Is Your A/B Testing Tool Finding Differences That Aren’t?

You may not know it, your A/B testing tool may be finding differences that really aren’t. [tweetmeme source=”pricingright”] The tool may tell you that version 2 performs better than version 1 because it found statistically significant difference between the performance of the two versions, but in reality there may be no difference. As a result you may end up investing time and resources in more tests, fine tuning minor differences.

The problem comes from three fronts:

  1. Definition of performance: Using percentage conversation rates, a choice forced by the next point.
  2. Statistical test used in A/B testing: Using Student t-test.
  3. Using extremely large samples: Samples larger than 300, a choice forced by the use of t-test on conversion rates.

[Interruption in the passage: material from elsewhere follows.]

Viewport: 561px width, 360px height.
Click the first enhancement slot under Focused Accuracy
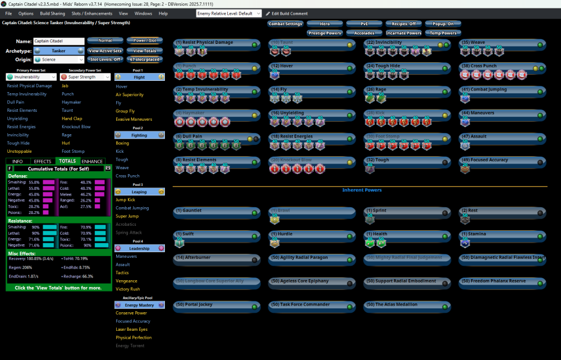pos(465,169)
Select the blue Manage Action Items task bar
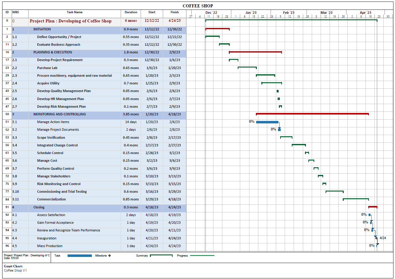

A/B testing is about finding if there is statistically significant difference, at a preset confidence level (usually 95%)  between the performances of the two versions under test. The statistical test that is used by some of the tools is the Student t-test and the performance metric compared is the percentage conversion rate.

Let p1 and p2 are the conversion rates of the two versions. If the difference p2-p1 (or vice versa)  is found to be statistically significant, we are told version 2 WILL perform  better. Worse, some may even conclude Version 2  WILL perform 47.5% (or some such umber) better based on the math (p2-p1)/p1%.

For the sake of running valid tests, these tools run the tests over long periods of time and collect large amount of data. Then they run the t-test on the entire data, typically thousands of data points.

In a paper titled Rethinking Data Analysis published in the International Journal of Marketing Research, Vol 52, Issue 1, Prof. Ray Kent  writes,

For large samples – certainly samples over 300 or so–any association large enough to attract the attention of the researcher will always be statistically significant

With large samples we are violating the Random Sampling requirement for statistical testing. When everything else is held constant, large samples (most of the testings I see use upwards of 5000 sample size) increase statistical significance.  Differences that are so small to show up in small samples are magnified in large samples. Large samples have one big problem: they lose all information about segmentation. While you may find no difference between the versions within each segment, put together you will find statistically  significant difference with large samples.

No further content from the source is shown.